Saturday 23 June 2018

Two Views

It was a reference in the old Dorset magazine in 1989 that alerted me to the existence of the 'Silver Spring' at East Orchard near Shaftesbury. The name it bore in the Fontmell Magna charter of 932, in which it featured as a bound-mark, almost certainly didn't mean that, but it was a significant site of some kind, with a medieval chapel (long since gone) occupying the field adjoining. In that article, Peter Irvine described the 'stone alcove surrounded by harts-tongue fern' in a way which implied that he'd stumbled across it accidentally, which he clearly hadn't. Even I didn't, the following year when I went to look for it, though my memory is that we found the right site all but miraculously, driving along the road; it was set into a bank at the edge of a muddy, stone-strewn farmyard, an alcove not of stone, I thought, but concrete, with a battered wooden door. This is what it looked like then.


Last year I went looking for it again, after the better part of thirty years. The whole topography of the area looked different from my memory of it; it was tidier and more enclosed. I couldn't work out where the farmyard had been, and went to the bottom of the lane where I was sure we'd been before, into the bleak and functional yard there. There was a massive pile of manure stacked against the bank and I assumed the well was probably behind it, and decided to return when it might have been cleared.

But I was wrong. Last week the weather forecast was good enough to justify scooting Dorsetwards to take some photographs of wells, and comparing the old Ordnance Survey maps and the aerial surveys of Google Earth I worked out that the well must have been in the garden of a big house just to the east of the lane. 

So last Thursday I pressed a button on a gatepost and the gate I had not dared to enter a few months before, or had not thought it worth entering, swung open.

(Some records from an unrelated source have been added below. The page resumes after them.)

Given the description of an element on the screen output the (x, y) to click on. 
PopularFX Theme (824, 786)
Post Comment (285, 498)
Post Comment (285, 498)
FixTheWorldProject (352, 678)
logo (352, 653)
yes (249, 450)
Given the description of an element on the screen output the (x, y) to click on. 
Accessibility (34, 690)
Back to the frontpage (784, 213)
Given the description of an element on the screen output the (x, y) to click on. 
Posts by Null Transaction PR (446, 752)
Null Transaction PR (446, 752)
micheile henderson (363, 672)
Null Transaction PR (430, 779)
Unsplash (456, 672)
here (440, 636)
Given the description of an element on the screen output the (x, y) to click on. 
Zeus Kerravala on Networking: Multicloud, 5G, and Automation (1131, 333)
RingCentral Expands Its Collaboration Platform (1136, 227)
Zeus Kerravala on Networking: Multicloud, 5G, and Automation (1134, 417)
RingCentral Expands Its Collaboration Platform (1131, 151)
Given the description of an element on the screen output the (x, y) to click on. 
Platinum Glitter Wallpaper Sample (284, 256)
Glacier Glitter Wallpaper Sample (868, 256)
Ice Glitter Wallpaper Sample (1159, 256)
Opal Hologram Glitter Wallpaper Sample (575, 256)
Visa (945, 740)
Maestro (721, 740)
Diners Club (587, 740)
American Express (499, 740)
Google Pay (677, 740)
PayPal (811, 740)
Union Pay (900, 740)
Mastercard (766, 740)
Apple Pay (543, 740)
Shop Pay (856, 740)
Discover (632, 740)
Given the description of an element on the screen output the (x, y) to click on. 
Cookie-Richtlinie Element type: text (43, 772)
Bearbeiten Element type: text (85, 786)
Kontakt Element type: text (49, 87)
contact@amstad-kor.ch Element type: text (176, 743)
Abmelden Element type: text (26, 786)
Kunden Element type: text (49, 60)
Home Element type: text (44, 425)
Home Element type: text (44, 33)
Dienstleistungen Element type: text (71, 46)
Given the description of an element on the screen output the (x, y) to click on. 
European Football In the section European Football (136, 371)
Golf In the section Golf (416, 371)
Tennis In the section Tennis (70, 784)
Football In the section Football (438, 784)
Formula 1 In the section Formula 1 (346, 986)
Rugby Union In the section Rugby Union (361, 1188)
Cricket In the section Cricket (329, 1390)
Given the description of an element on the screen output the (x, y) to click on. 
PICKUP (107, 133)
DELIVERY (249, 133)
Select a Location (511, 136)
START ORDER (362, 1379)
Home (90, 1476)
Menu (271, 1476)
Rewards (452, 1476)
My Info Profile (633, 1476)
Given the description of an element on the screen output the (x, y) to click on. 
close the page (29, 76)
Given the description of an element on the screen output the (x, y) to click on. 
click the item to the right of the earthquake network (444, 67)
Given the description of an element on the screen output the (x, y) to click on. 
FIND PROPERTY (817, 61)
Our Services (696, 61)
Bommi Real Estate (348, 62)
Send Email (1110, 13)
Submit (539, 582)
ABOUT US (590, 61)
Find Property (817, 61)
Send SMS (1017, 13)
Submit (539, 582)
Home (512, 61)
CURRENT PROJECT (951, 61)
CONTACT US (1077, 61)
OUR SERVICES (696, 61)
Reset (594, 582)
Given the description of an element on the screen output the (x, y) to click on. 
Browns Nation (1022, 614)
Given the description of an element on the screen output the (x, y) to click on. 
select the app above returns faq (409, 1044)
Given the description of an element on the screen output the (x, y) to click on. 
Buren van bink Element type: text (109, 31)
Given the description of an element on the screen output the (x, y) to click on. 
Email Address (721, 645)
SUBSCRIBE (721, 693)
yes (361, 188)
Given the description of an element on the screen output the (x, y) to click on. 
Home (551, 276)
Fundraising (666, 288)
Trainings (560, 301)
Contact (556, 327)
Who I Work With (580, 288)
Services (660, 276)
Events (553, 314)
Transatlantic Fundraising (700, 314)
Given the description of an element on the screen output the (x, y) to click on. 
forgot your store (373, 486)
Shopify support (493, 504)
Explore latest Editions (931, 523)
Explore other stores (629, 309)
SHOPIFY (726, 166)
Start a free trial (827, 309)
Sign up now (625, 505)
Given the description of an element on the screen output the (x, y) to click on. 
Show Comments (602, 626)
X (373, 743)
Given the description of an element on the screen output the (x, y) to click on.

A couple of small and loud dogs bounded up to me, yapped about a bit, and eventually lost interest. A knock on the door of the house aroused no response at all. The neat garden was where the muddy yard had been in 1990. Just beyond it was a small wire-fenced enclosure which looked at though it normally housed birds but now stood open, and from which a pigeon wandered out and looked at me. That was where I found the well, doorless and down-at-heel but still there. Had I been able to get closer I would have tidied it up a bit.